BDSM practitioner Madelaine Thomas is not at all your average startup entrepreneur. After repeated instances of clients distributing her intimate photographs, she was "sufficiently outraged to take action" and looked to technology for a solution.
"Those were beautiful pictures, I'm not ashamed of the pictures, I'm embarrassed of the way that they were weaponized by an individual who I don't know," said Madelaine.
Just over a year after launching her company, Image Angel, which uses invisible forensic watermarking to identify perpetrators, has garnered significant recognition and was recommended as exemplary procedure in an independent pornography review earlier this year.
This marks a significant shift from her previous career in offering BDSM services, working with clients in the world of BDSM.
The non-consensual sharing of private images, often referred to as revenge porn, is a punishable crime with offenders risking two years in prison.
It is far from an issue uniquely experienced by those in the sex industry. A study suggests that approximately 1.42% of the UK female population is affected by intimate image abuse on an annual basis.
Madelaine, thirty-seven, said victims endured feelings of humiliation. "In my view a lot of people will say, 'you put a private image out on the internet, what do you anticipate?'," she said.
"I demand dignity, I expect respect, and I expect trust, and I fail to understand why those are negotiable," she continued. "The reality that those images could be then shared in my community or with people I love and employed to cause them pain, that's beyond, that's not my choice, that's not my mistake, that's an individual being an abuser."
Madelaine has been practicing as a dominatrix, primarily online, for 10 years and consistently found her work empowering and fulfilling. "I am as a woman in control, a woman who is confident and powerful, giving my body as a gift to someone because I wish to," she described.
"People think it's strange but I don't see it any differently to a nutritionist or an accountant providing a service," she added.
She embraces being a unique figure in the technology sector. "I know that it's unconventional, it's crazy to think that someone who was a dominatrix is now a founder of a technology firm, but it required someone who has been through it to know the flaws and the changes that were necessary," she explained.
She maintained she was not technically inclined and was managed to build her company after a lot of sleepless nights, research and "consulting experts" who understand tech.
Image Angel can be implemented on any online platform where people share images, for instance social connection apps, social media and websites.
When an image is accessed by a user, it is seamlessly tagged with an invisible forensic watermark which is unique to them.
This covert marker is embedded into the copy of the image itself and can withstand screenshots, being edited and being photographed with a different camera.
It ensures that if you find out your image has been shared without your consent, providing the platform you used has the technology embedded, the sharer's information will be hidden within the image and can be extracted by a data recovery specialist so action can be taken.
To date, one platform has adopted her tech and she's in discussions with several more.

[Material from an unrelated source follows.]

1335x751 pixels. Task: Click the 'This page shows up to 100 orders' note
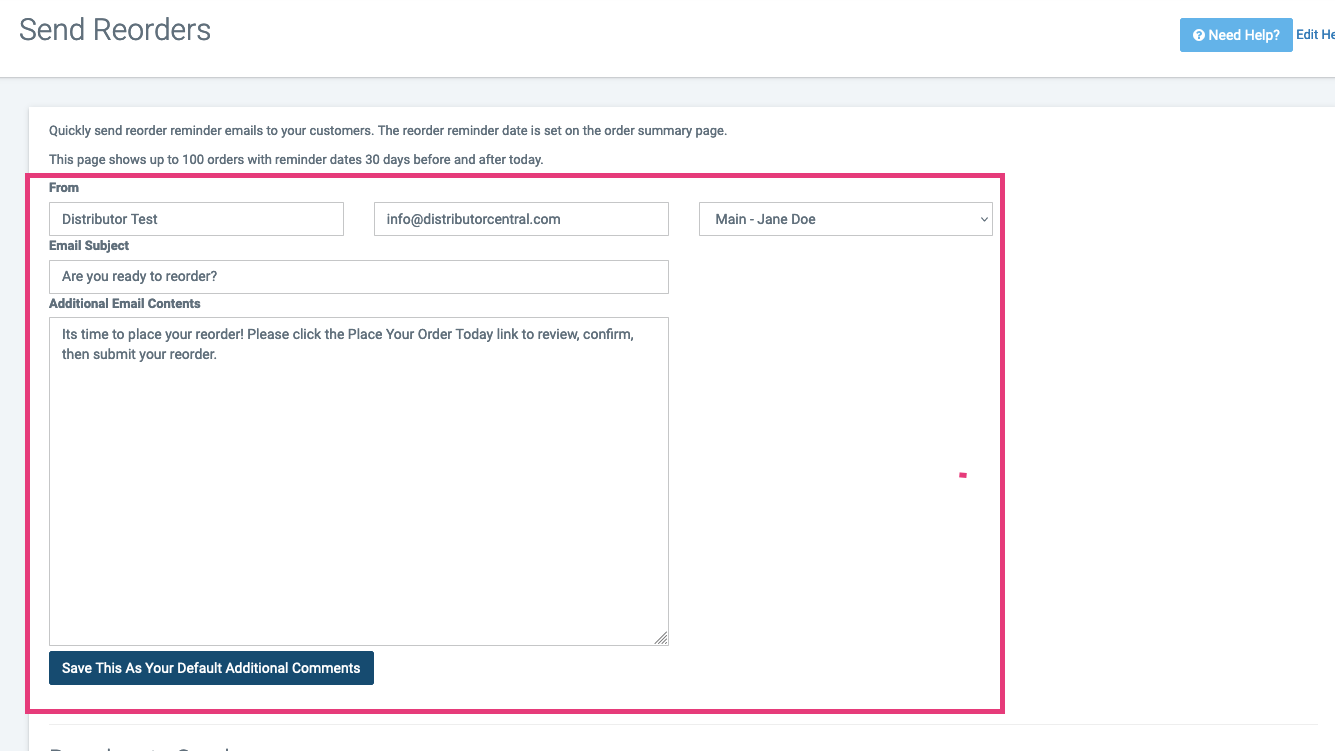pyautogui.click(x=296, y=159)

"The system is already in use in the film industry, it is employed in live television so this is not brand new technology, it's just a new application and a new system," said Madelaine.
"And we've tested it, we're partnering with a firm that has 30 years experience in tech development so we are confident that this is solid and what we now need to do is deploy it widely," she continued.
She said she believed the technology would also act as a preventive measure to would-be perpetrators.
An advocate from a support service commented she had seen directly the panic, distress and self-blame this abuse inflicted on victims.
"When that guilt is reinforced by a misinformed friend or service who says 'well, why did you take those images in the first place?' that self blame can really be deepened so it's really important that the response somebody is provided with is that they have not done anything wrong," she emphasized.
She noted it was fantastic that Madelaine was using her experience to bring about change, saying: "It is vital to have this multi-layered approach towards tackling tech facilitated abuse, because a single solution is going to be able to tackle this alone, not just support services, it needs to be this integrated effort."
TV presenter Jess Davies was only fifteen when images of her in a state of undress were circulated within her local community. It was the first of several incidents Jess experienced in her youth that would later shape her women's rights campaigning.
"It required years, an excessive amount of time for someone to tell me, 'you are not to blame' and 'that shouldn't have happened'," recalled Jess.
She too is dedicated to eliminating the shame of this crime from the survivors to the perpetrators. "There is no offence to willingly share an image to someone," stated Jess.
"But it is a crime to distribute that non-consensually and I think that should invariably be where the responsibility is," she concluded.